(Item coordinate data)
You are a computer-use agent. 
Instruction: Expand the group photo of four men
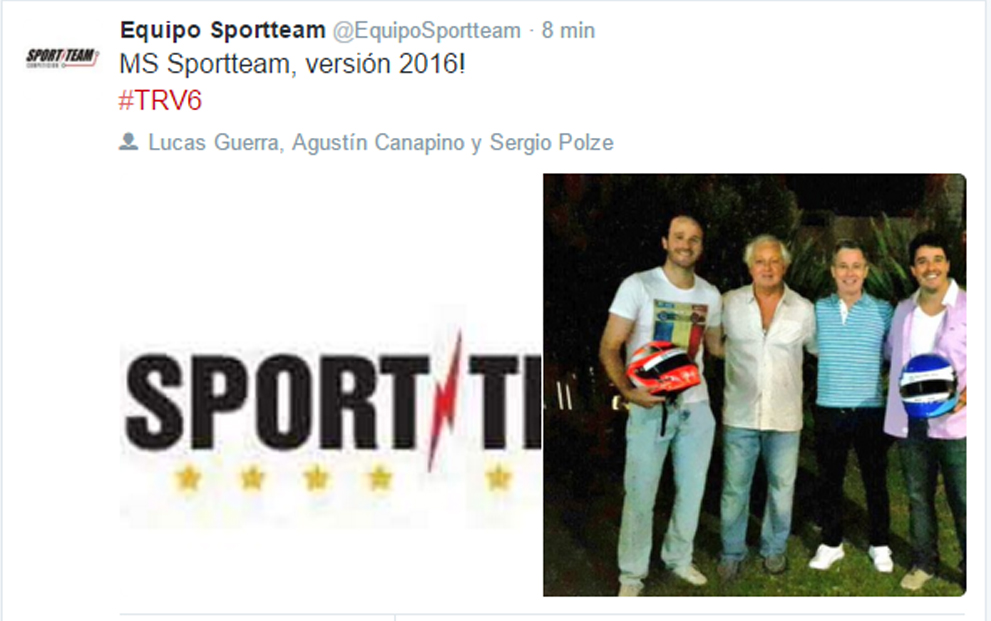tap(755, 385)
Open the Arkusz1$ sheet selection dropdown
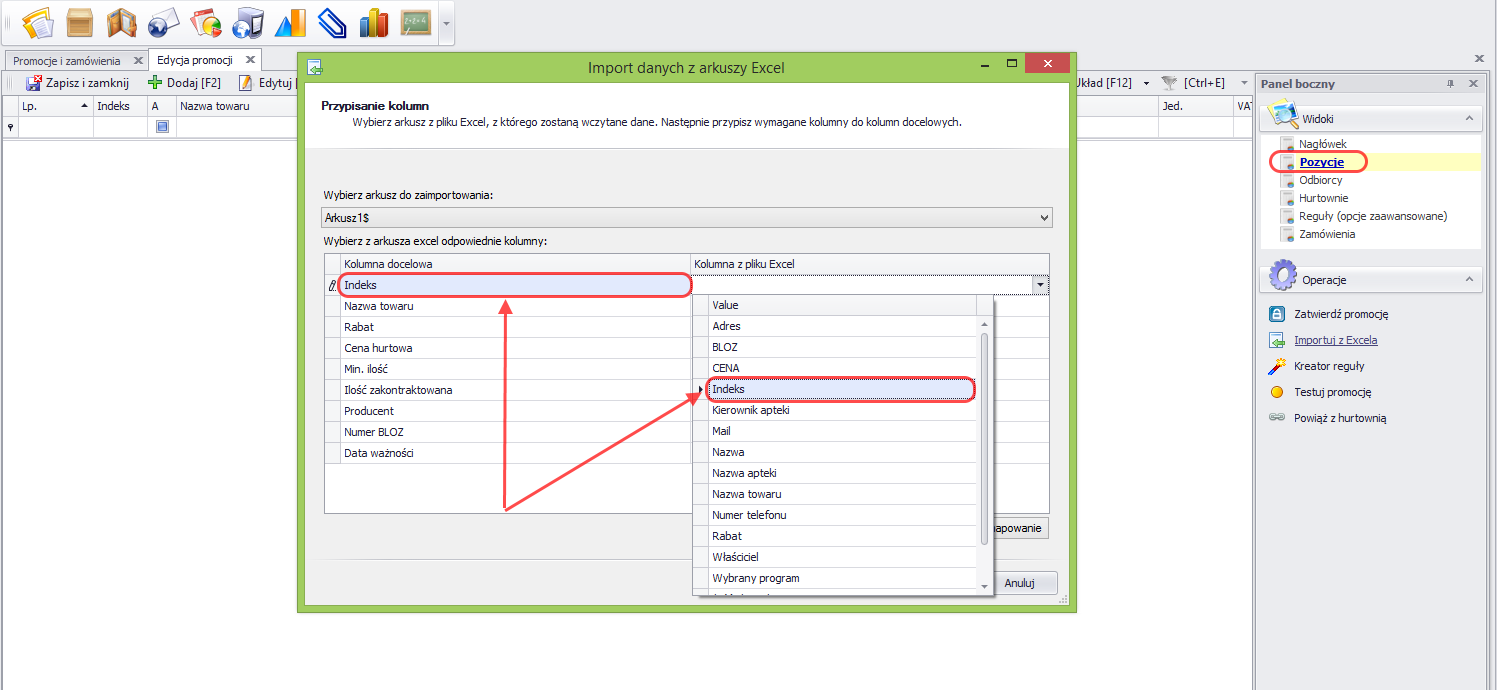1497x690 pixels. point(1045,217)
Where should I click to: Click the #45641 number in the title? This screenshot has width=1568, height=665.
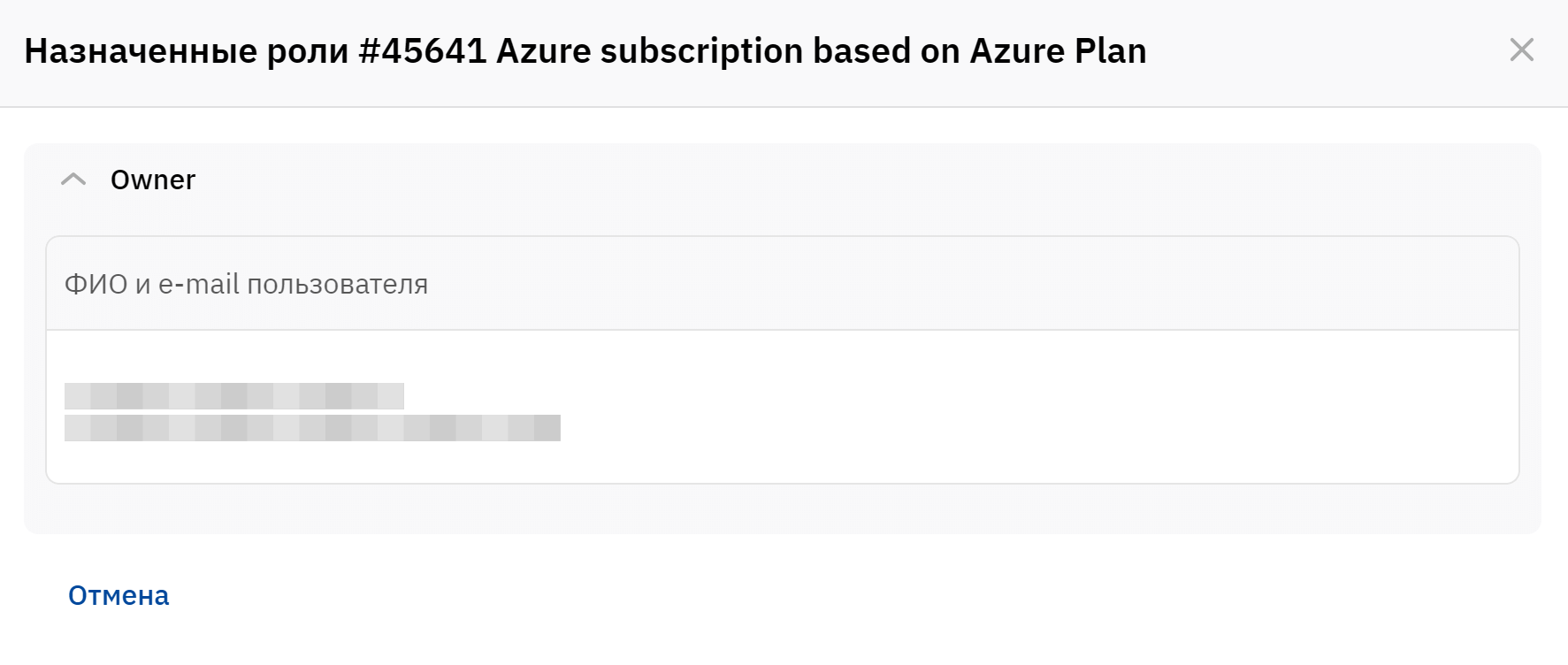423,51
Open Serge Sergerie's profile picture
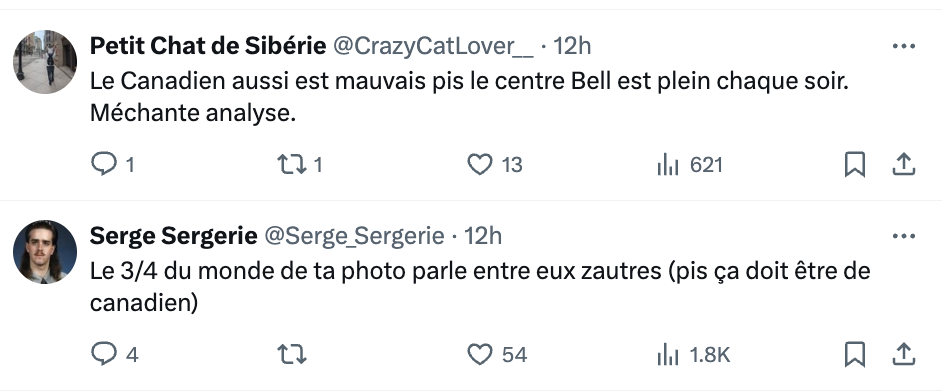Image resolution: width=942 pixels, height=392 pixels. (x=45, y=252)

▶ _EXERCISE DETAILS_:
Present every row above as a numbered list, skipping any blank lines and leaving the pictures out.

▶ _OUTPUT BELOW_:
1. You are a computer-use agent. 
2. Instruction: Expand the group photo of four men
3. tap(755, 385)
4. Open the Arkusz1$ sheet selection dropdown
5. 1497x690 pixels. point(1045,217)
6. Where should I click to: Click the #45641 number in the title? This screenshot has width=1568, height=665.
7. 423,51
8. Open Serge Sergerie's profile picture
9. Image resolution: width=942 pixels, height=392 pixels. (x=45, y=252)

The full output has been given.